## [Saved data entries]
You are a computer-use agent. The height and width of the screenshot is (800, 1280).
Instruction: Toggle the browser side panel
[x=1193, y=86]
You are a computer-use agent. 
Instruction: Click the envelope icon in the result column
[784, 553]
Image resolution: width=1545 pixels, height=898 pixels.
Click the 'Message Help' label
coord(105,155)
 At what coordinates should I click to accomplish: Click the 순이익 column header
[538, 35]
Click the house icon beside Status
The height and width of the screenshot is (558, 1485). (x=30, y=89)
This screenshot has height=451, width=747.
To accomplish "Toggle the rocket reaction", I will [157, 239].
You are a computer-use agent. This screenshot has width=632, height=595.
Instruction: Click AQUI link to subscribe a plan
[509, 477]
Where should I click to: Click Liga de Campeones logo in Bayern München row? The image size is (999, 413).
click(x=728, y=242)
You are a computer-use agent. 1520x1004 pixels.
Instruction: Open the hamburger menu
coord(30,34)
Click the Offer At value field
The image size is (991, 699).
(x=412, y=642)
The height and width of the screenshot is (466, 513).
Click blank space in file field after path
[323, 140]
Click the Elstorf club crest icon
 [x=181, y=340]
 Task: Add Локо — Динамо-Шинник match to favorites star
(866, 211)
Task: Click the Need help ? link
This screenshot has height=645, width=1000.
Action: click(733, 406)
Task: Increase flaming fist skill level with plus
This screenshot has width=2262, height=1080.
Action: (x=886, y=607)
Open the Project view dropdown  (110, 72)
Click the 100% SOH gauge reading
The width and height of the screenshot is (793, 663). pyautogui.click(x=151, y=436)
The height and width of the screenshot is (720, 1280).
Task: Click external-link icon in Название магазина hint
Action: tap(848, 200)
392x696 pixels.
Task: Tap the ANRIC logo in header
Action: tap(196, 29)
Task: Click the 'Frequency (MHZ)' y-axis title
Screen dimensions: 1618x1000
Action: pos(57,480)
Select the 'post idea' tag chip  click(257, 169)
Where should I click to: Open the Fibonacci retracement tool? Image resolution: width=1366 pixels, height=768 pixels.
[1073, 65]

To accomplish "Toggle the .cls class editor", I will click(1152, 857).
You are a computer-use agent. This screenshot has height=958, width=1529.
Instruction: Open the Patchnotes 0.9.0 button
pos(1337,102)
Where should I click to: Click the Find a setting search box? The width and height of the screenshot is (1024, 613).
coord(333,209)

## [WHAT THE TASK ASKS]
Write out each line of the data above again, exactly as given.

## [YOUR SOLUTION]
You are a computer-use agent. The height and width of the screenshot is (800, 1280).
Instruction: Toggle the browser side panel
[x=1193, y=86]
You are a computer-use agent. 
Instruction: Click the envelope icon in the result column
[784, 553]
Image resolution: width=1545 pixels, height=898 pixels.
Click the 'Message Help' label
coord(105,155)
 At what coordinates should I click to accomplish: Click the 순이익 column header
[538, 35]
Click the house icon beside Status
The height and width of the screenshot is (558, 1485). (x=30, y=89)
This screenshot has height=451, width=747.
To accomplish "Toggle the rocket reaction", I will [157, 239].
You are a computer-use agent. This screenshot has width=632, height=595.
Instruction: Click AQUI link to subscribe a plan
[509, 477]
Where should I click to: Click Liga de Campeones logo in Bayern München row? The image size is (999, 413).
click(x=728, y=242)
You are a computer-use agent. 1520x1004 pixels.
Instruction: Open the hamburger menu
coord(30,34)
Click the Offer At value field
The image size is (991, 699).
(x=412, y=642)
The height and width of the screenshot is (466, 513).
Click blank space in file field after path
[323, 140]
Click the Elstorf club crest icon
 [x=181, y=340]
 Task: Add Локо — Динамо-Шинник match to favorites star
(866, 211)
Task: Click the Need help ? link
This screenshot has height=645, width=1000.
Action: click(733, 406)
Task: Increase flaming fist skill level with plus
This screenshot has width=2262, height=1080.
Action: (x=886, y=607)
Open the Project view dropdown  (110, 72)
Click the 100% SOH gauge reading
The width and height of the screenshot is (793, 663). pyautogui.click(x=151, y=436)
The height and width of the screenshot is (720, 1280).
Task: Click external-link icon in Название магазина hint
Action: tap(848, 200)
392x696 pixels.
Task: Tap the ANRIC logo in header
Action: tap(196, 29)
Task: Click the 'Frequency (MHZ)' y-axis title
Screen dimensions: 1618x1000
Action: pos(57,480)
Select the 'post idea' tag chip  click(257, 169)
Where should I click to: Open the Fibonacci retracement tool? Image resolution: width=1366 pixels, height=768 pixels.
[1073, 65]

To accomplish "Toggle the .cls class editor", I will click(1152, 857).
You are a computer-use agent. This screenshot has height=958, width=1529.
Instruction: Open the Patchnotes 0.9.0 button
pos(1337,102)
Where should I click to: Click the Find a setting search box? The width and height of the screenshot is (1024, 613).
coord(333,209)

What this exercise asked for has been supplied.